In my distress I called upon the Lord,
and cried out to my God;
from his temple he heard my voice,
and my cry to him reached his ears.
Psalm 18 : 7
Jesus said… “…the Father is in me, and I am in the Father.” Then they tried again to arrest him, but he escaped from their power.
. . .
This is, perhaps, the most difficult of all aspects of asceticism: calling on God in the face of temptation. We want to overcome it easily, on our own, or to give in. To look temptation in the face and say, as Jeremiah does, “the Lord is with me like a mighty champion,” and to call on God for help, is slightly less attractive as an option. We then can claim no special achievement, as Amma Sarah testifies: “It is not I who overcame [lust], but the Lord Jesus”—nor can we enjoy the pleasure of succumbing to the temptation, however fleeting.
No, it is decidedly unheroic, unromantic, simply to say “help!” and find ourselves, like the monk in one of the sayings of the desert fathers, on the road back to the monastery. There are no brave stories then for us to tell our sisters and brothers. We can say no more than the psalmist who writes, “In my distress, I called upon the Lord…and my cry to him reached his ears.”
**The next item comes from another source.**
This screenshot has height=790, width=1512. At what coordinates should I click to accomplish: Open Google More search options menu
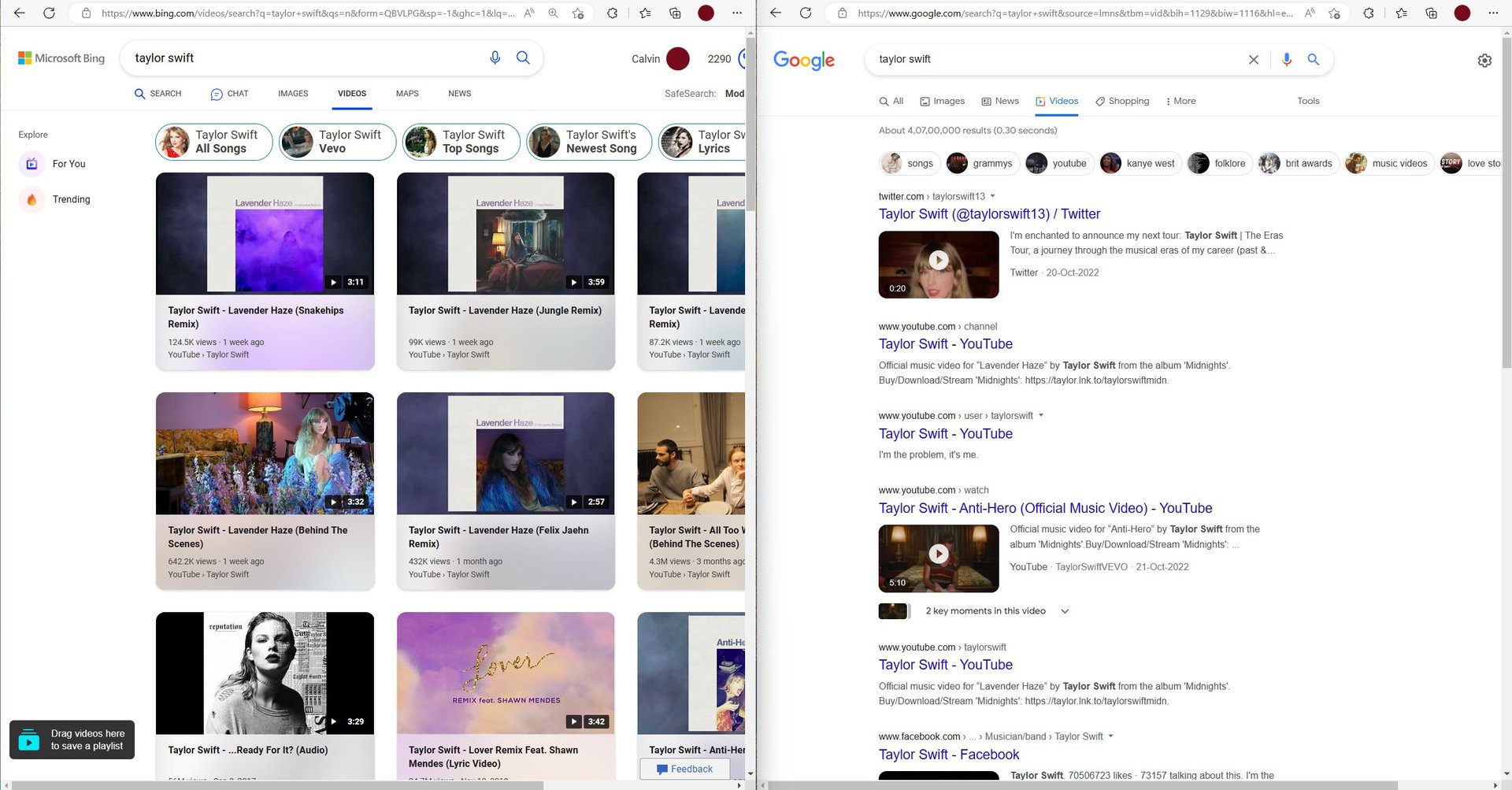(1180, 101)
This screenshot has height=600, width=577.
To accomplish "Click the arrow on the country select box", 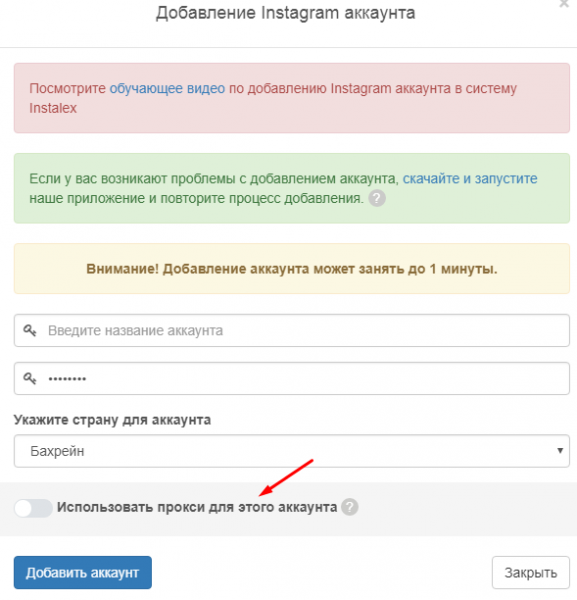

In theory—that is, in the moments in which we are not beset by temptation, this appears to be the best way. Praise God alone, of course, because the victory belongs to God and not to us. We know that it is God who protects us, God who assures us in the valley of the shadow of death, God who makes our way blameless, God who makes us rise up on wings like eagles. All this we know and we celebrate it. That is, after all, what the Mass is about: the victory of God in Christ over sin and death, closing the unbridgeable gap between God and God’s created image, humanity. We know that we did not, cannot, achieve victory over sin.
But when it confronts us, in all the small ways it confronts us in our daily lives, we forget to turn to the One who made us, in whom we live and move and have out beings and say, perhaps, ‘I believe; help my unbelief.’ Help me to resist this sin; help me to cling to Jesus; help me to walk in those good works you have prepared for me. For the Lord is with us like a mighty champion; our persecutors will stumble; they will not triumph.